Autre précision importante, le soufisme n’est pas une religion, c’est la somme de pratiques, mais adossées à l’islam, seul générateur du corpus législatif et du dogme qui prescrit la foi. Cette candeur dans l’analyse servait le prêt-à-penser auto-satisfait du récit national : le soufisme sénégalais était nécessairement un rempart contre le wahhabisme salafiste. Couchée sur ses lauriers qui paraissaient immuniser le Sénégal contre toute invasion, la pensée s’est complu dans ce simplisme de l’analyse et a évité d’explorer les complexités.

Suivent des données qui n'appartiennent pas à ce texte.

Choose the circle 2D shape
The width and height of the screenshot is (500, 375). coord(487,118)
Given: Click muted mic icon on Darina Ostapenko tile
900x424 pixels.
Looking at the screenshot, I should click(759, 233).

L’éclatement des faits divers dans le temps long comme dans le temps court éclaire les fissures des équilibres et l’impossibilité d’avoir des analyses dépassionnées et froides entre gesticulations «puritanistes» et héroïsme «libertarien». Qu’il s’agisse de danseuses poursuivies pour dépravations des usages, d’homosexuels pourchassés, de francs-maçons, qu’il s’agisse des tenues vestimentaires jugées indécentes, le nettoyage des voiries sociétales a toujours été la marque d’une longue tradition. Les prêches abondent, bien mis en selle par les médias, avec les mêmes discours incendiaires, sans que ce ne soit du reste l’apanage du Sénégal, car partout, toutes religions mêlées, le dogme ne se met pas à la page du progressisme. Les imams, véhicules de cette nouvelle colère, paraissent bien seuls, quoi que la tunique du méchant policier des mœurs leur soit affublée, car ils sont dans l’architecture religieuse, à un stade intermédiaire, assez peu considérés, où l’enjeu de leur légitimité se joue dans cette implication dans ses sujets de caniveau. Fond dans lequel ne s’abimeront pas l’éclat et la majesté des professeurs véritables du discours moral.

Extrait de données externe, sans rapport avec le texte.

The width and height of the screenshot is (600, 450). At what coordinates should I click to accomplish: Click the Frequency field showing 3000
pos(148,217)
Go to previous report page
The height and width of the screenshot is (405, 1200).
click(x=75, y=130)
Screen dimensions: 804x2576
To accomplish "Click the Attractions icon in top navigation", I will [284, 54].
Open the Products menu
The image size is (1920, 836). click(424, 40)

Depuis les années 2000, nombre de leaders religieux qui manient avec un certain talent le vœu de retour à une virginité, accompagnée d’un rejet des influences occidentales, ont balisé le terrain d’un néo-puritanisme qui commence à gagner les cités pieuses et au-delà, avec une promotion des prohibitions plus forte, en adéquation avec l’image souhaitée. Formés dans des instituts modernes et irrigués par la déferlante à la faveur des conflits géopolitiques avec l’islam comme enjeu, l’importation de ces discours chemine désormais avec l’agenda national ; d’où cette crispation ressentie, ce sentiment d’envahissement du tout-religieux qui semble émerger, mais qui en vérité a toujours été constant depuis Magassouba et sans doute, encore plus tôt, avec Vincent Monteil et Donald Cruise O’brien dès les années 60. Il est bien commode alors d’épingler une bande de zélateurs pour en faire les étendards de l’obscurantisme.
En «pathologisant» le phénomène, on refuse ainsi d’en voir les implications et ramifications. De Oumar Sankharé, nous savons que l’excommunication n’était pas le fait d’extrémistes, mais d’un corps social, même intellectuel, qui avait concouru à son bannissement. Les phalanges qui s’affairent à traquer et à hurler pour la censure ne sont pas les cerveaux qui la pensent. A l’interrogation de Magassouba, on peut donc répondre : hier, demain, toujours des mollahs, mais toujours aussi le goût risqué de la liberté.